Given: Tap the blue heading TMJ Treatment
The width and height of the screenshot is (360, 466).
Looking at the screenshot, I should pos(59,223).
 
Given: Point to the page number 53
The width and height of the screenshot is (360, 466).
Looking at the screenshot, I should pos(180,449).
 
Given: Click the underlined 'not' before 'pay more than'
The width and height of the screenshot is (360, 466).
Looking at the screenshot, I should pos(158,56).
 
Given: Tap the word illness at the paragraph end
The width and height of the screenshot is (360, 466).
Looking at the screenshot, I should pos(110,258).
---------------
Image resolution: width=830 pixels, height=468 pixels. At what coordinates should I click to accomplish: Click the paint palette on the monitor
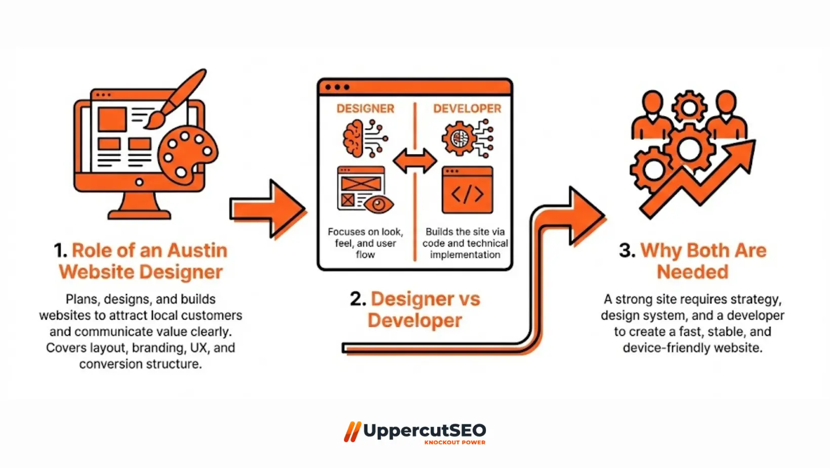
---------------
PROBLEM REQUIREMENTS: Copy out verbatim the lines of the listing beginning with the line that contains "Given: Tap the blue heading TMJ Treatment" and continuing through the line that contains "Looking at the screenshot, I should pos(110,258).", both of those lines included, and nothing beyond them.

EXERCISE ANSWER:
Given: Tap the blue heading TMJ Treatment
The width and height of the screenshot is (360, 466).
Looking at the screenshot, I should pos(59,223).
 
Given: Point to the page number 53
The width and height of the screenshot is (360, 466).
Looking at the screenshot, I should pos(180,449).
 
Given: Click the underlined 'not' before 'pay more than'
The width and height of the screenshot is (360, 466).
Looking at the screenshot, I should pos(158,56).
 
Given: Tap the word illness at the paragraph end
The width and height of the screenshot is (360, 466).
Looking at the screenshot, I should pos(110,258).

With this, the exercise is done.